The ACW was not just a political upheaval. It was a social, environmental, and social upheaval of the first order, as well. Its violent nature not only took hundreds of thousands of lives – almost 2% of the total 1860 resident population of some 31,443,000 (US Census Bureau) – and many, many more wounded (many grievously and long lastingly), its devastation extended to cities and villages, industrial and transportation infrastructure, farms and livestock, fields and forests and waterways, and, most importantly, peoples’ sense of themselves – their realities, relationships, aspirations, and futures.

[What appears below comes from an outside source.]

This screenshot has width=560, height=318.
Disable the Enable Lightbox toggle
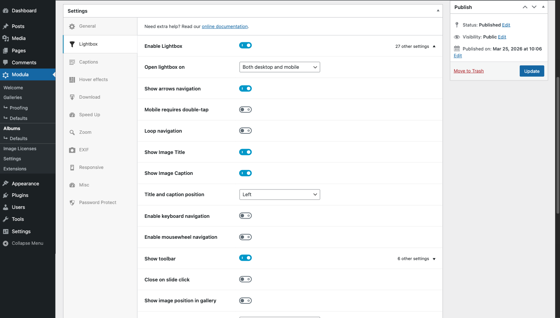[245, 46]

The war, particularly in the South, touched everyone. It was a shared experience, yet “Americans read the ruins in different ways depending on who they were, where they lived, the type of object destroyed, the moment in time, and who had done the destroying.” Ms. Nelson elaborates: “Nevertheless, northerners and southerners reacted in similar or even identical ways to wartime ruination. Therein lies one of the ironies of the war’s ruin narrative…its participants found common ground in their consideration of the costs.” And it is these narratives and descriptions that she captures and shares with us.
The book is divided into four broad chapters, each dealing with separate but entwined categories of ruin: cities, houses, trees, and people. War unmakes and remakes the landscape and society, and so these categories describe ephemeral ruin. As she puts it: “Within a generation of their production, most of them had disappeared from the American landscape. City buildings and homes were rebuilt or their materials were repurposed as southerners got on with the work of literal reconstruction. The acres of stumps and tree shards that soldiers created on the march, in camp, and in battle grew over with successive species. The men who fought lived the longest; veteran amputees survived into the twentieth century, but then they, too, were gone. What are left are merely traces, not ruins: stone foundations, a lone chimney here or there, grassy mounds marking former earthworks, fragments of bone in a medical cabinet.”
The book doesn’t have the fast-paced flow of a battle narrative, but it is quite readable. Relying heavily on period letters, literature, news media, drawings, and cartoons, it is a solid work that opens the door for many of us to a different way of looking at the ACW. It is a valuable read for anyone, seasoned or novice, interested in the Civil War and its cultural significance. I highly recommend it.